Problem details | Transcribe the data underneath exactly. No images belong in your version.

Records for the task |

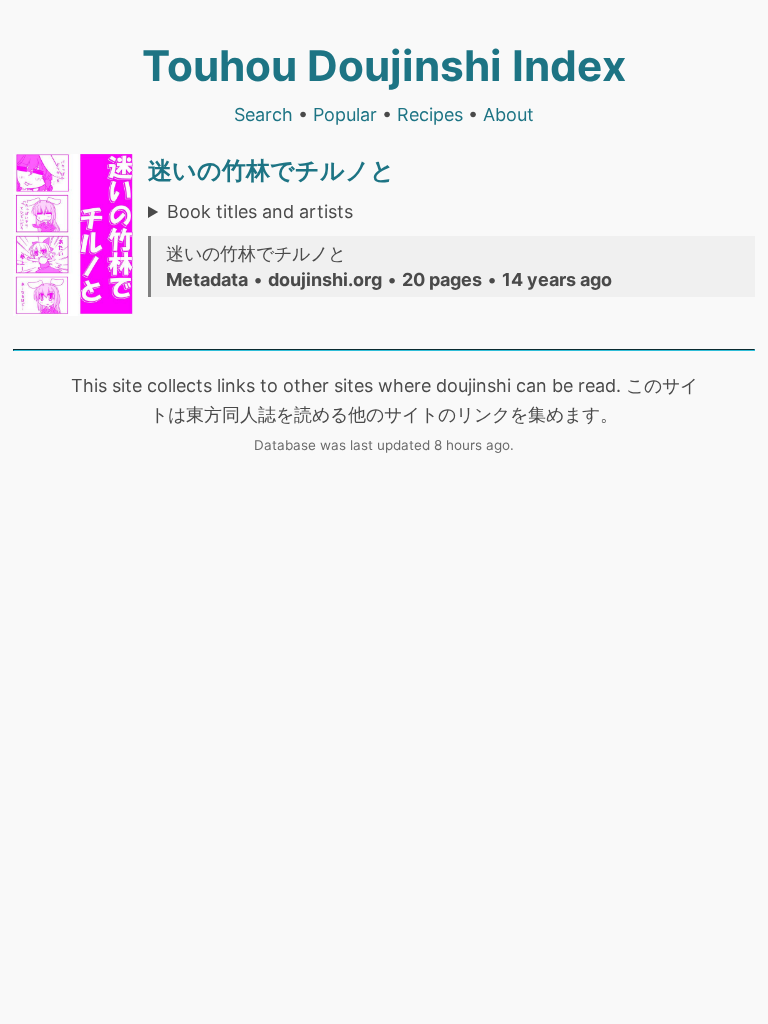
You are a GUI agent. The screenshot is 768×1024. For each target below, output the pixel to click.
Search (263, 114)
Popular (345, 114)
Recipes (430, 114)
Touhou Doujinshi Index (384, 65)
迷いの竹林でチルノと (271, 170)
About (508, 114)
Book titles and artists (260, 211)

Reply |
You are a GUI agent. The screenshot is 768×1024. For each target below, output the pixel to click.
Search (263, 114)
Popular (345, 114)
Recipes (430, 114)
Touhou Doujinshi Index (384, 65)
迷いの竹林でチルノと (271, 170)
About (508, 114)
Book titles and artists (260, 211)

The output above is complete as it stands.